* **About this exercise**: Only a number is expected in reply: the number of lines below that include the word "computer".
+++ Supplied data +++
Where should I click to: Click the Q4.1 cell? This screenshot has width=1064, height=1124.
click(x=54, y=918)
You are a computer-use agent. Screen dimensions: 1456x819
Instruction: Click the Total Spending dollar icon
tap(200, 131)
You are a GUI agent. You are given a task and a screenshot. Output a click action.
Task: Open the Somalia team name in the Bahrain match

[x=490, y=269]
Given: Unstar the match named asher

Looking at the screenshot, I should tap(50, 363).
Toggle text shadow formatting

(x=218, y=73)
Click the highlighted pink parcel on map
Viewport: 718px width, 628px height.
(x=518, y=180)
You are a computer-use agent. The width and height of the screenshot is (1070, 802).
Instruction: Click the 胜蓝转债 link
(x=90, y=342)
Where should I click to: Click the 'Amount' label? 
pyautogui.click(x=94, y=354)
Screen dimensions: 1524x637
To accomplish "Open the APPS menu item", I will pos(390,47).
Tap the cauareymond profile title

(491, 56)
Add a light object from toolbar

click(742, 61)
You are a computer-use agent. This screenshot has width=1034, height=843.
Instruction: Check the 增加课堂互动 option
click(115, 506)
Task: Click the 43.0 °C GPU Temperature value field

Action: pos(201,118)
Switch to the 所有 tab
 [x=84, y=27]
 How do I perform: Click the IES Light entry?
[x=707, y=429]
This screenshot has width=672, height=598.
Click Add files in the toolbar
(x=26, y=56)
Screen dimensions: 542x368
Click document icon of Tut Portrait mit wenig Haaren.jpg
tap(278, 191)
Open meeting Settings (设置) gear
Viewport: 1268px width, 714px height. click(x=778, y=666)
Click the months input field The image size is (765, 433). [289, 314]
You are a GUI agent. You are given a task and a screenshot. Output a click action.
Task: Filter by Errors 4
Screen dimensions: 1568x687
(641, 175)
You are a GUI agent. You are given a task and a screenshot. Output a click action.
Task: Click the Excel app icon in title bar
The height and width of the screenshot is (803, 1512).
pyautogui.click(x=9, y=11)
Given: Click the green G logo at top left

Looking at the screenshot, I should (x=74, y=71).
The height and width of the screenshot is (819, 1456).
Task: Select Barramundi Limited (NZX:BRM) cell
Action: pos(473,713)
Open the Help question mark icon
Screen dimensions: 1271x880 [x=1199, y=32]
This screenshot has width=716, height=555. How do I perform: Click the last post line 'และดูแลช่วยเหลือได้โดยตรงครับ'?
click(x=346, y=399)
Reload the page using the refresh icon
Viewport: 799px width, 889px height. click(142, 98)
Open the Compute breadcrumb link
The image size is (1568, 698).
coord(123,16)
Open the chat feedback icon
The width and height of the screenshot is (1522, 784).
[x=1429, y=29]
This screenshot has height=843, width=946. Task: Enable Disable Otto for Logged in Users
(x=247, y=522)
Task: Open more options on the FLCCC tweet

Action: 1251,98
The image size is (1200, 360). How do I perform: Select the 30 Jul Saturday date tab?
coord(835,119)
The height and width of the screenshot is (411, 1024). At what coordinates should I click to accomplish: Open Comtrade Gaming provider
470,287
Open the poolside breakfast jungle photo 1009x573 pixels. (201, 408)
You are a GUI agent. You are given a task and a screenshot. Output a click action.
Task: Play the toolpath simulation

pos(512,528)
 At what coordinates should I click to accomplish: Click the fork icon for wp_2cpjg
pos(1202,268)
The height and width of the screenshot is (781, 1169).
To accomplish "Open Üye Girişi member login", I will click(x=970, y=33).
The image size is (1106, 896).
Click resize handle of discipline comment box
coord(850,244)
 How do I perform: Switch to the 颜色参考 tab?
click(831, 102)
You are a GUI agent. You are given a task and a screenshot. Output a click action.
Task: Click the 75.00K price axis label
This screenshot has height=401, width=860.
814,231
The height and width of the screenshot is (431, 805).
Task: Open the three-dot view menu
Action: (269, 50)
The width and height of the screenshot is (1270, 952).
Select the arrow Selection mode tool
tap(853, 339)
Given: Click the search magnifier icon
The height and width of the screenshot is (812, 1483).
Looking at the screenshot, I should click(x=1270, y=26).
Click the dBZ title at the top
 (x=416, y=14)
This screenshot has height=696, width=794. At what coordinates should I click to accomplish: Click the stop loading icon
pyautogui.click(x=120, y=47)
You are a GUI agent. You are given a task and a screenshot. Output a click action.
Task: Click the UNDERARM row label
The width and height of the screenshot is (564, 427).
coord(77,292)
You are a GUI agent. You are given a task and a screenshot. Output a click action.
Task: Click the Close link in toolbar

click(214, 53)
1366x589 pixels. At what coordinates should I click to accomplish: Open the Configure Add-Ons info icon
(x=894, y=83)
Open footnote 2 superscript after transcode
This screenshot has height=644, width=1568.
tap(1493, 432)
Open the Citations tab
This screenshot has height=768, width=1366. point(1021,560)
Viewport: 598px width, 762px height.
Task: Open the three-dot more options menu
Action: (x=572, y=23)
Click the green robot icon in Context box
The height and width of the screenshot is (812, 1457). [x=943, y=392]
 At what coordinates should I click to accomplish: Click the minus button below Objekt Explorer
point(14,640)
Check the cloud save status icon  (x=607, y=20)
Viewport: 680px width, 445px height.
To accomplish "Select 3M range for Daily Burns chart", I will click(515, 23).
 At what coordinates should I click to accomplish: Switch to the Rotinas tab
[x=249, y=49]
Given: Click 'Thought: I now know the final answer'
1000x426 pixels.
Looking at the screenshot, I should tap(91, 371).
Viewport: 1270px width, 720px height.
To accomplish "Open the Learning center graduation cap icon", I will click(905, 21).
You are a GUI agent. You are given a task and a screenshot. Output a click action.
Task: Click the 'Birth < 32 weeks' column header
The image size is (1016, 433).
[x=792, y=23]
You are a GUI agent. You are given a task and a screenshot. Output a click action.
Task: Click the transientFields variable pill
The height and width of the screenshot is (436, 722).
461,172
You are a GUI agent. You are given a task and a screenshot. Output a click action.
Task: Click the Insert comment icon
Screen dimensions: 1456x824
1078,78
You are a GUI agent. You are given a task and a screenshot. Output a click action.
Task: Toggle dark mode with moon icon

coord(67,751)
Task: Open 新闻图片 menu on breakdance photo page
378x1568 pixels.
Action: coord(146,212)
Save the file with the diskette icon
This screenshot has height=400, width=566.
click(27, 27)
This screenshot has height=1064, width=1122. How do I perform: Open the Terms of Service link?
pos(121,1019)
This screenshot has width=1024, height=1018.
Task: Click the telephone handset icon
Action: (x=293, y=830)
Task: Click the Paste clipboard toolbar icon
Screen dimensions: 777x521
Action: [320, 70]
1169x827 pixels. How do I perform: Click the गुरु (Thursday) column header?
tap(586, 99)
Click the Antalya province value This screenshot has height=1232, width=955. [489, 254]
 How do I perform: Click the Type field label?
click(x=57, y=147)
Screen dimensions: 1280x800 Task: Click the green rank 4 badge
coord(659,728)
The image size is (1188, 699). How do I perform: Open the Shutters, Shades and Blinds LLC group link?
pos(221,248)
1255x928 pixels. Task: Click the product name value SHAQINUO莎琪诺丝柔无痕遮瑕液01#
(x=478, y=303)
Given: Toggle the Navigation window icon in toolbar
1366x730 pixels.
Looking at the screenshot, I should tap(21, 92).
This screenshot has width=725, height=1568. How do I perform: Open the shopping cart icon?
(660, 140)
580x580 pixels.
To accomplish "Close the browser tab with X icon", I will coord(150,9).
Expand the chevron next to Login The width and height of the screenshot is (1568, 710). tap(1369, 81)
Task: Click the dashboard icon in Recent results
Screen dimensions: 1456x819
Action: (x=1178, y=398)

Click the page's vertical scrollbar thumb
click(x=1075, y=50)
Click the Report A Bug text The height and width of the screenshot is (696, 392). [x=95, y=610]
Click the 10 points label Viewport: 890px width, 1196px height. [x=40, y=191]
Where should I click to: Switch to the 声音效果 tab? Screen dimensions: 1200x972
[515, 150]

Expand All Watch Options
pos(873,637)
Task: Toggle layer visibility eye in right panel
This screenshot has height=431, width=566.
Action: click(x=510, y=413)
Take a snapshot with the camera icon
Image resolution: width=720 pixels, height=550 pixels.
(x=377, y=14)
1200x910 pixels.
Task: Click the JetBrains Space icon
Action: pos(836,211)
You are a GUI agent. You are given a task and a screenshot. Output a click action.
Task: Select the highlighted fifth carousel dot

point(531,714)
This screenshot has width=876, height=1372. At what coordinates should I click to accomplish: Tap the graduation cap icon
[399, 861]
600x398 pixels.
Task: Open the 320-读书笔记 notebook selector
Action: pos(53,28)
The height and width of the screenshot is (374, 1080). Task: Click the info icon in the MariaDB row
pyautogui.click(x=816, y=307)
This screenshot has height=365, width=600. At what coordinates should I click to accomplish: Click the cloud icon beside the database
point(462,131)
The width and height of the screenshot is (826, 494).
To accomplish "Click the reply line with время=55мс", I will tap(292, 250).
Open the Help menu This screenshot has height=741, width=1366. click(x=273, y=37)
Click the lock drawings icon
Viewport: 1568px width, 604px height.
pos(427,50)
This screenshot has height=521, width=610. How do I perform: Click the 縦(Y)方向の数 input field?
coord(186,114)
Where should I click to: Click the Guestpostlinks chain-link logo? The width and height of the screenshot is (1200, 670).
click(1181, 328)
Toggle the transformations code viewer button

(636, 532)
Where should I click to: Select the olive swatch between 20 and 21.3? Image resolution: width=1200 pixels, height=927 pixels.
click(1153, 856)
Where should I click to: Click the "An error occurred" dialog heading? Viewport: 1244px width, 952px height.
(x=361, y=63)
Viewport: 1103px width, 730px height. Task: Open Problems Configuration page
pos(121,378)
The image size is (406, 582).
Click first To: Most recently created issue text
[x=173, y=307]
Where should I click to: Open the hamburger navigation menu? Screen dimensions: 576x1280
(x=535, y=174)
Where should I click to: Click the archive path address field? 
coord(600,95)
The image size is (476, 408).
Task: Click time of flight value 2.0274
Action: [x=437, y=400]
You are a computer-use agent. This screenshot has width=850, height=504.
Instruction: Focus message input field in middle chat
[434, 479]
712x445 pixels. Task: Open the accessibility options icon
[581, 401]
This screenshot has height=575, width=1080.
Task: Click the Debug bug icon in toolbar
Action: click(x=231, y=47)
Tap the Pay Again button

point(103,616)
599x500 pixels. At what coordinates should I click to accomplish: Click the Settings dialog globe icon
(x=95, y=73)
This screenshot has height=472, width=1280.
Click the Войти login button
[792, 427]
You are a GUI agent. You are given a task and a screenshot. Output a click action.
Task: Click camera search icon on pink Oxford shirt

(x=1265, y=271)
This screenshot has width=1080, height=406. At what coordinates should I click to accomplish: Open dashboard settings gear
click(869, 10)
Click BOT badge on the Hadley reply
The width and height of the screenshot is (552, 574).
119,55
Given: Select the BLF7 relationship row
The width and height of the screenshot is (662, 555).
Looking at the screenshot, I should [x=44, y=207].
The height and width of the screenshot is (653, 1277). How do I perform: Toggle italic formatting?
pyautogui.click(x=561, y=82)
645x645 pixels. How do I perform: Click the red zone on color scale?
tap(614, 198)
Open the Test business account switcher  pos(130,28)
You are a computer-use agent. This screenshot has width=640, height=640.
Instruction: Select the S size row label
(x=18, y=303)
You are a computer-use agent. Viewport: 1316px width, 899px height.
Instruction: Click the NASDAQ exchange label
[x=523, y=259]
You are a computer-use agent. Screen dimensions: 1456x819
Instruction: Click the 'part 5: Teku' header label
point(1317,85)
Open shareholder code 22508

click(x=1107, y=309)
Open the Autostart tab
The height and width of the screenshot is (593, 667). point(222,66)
+++
* **Answer box**: 7